DATA TO USE:
————

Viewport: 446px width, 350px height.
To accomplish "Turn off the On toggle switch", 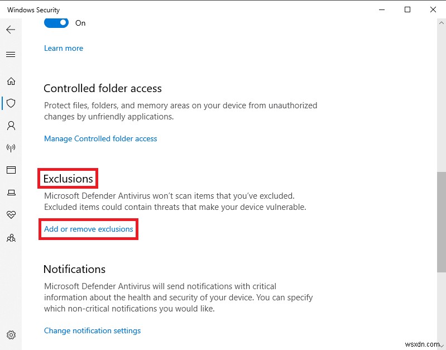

————

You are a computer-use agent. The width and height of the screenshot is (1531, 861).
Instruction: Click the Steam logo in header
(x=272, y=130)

————

PROBLEM STATEMENT:
Change "Turn off" to "Switch off" in the rows, starting at the line with "Viewport: 446px width, 350px height." and stopping after the line with "the On toggle", and keep everything else the same. Leave the pictures out of your answer.

OUTPUT OF THE TASK:
Viewport: 446px width, 350px height.
To accomplish "Switch off the On toggle switch", 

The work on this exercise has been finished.